━━ Data extract
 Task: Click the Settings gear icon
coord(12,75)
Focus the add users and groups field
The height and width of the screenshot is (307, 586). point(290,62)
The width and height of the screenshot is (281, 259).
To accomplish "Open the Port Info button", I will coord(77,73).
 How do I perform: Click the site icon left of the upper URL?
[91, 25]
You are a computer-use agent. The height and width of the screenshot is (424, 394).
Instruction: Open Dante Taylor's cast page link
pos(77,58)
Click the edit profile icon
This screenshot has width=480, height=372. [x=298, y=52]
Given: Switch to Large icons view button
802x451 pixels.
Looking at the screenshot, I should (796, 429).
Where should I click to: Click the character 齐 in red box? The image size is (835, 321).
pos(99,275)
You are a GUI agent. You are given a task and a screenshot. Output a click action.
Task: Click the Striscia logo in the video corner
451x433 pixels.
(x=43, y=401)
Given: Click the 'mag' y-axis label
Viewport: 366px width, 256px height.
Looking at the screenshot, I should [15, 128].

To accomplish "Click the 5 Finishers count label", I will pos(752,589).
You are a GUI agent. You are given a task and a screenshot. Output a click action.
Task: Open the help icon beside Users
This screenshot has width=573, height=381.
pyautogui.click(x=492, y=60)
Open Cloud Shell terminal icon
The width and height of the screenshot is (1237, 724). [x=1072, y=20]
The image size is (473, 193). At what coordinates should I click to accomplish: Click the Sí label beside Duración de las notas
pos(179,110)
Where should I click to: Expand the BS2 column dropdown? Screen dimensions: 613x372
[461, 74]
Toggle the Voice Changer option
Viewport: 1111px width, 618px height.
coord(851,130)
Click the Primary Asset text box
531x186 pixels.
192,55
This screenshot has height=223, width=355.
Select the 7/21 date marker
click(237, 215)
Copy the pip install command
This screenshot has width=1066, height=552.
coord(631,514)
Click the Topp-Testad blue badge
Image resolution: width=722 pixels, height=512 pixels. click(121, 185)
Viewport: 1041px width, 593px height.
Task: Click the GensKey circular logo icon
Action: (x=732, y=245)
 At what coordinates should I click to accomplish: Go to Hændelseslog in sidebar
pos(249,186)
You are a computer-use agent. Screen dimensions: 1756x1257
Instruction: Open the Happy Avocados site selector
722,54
━━━━
What is asked: Return the lines above without any changes, from the line with "Given: Click the 'mag' y-axis label" to the line with "I will pos(752,589).", including both of those lines.

Task result:
Given: Click the 'mag' y-axis label
Viewport: 366px width, 256px height.
Looking at the screenshot, I should [15, 128].

To accomplish "Click the 5 Finishers count label", I will pos(752,589).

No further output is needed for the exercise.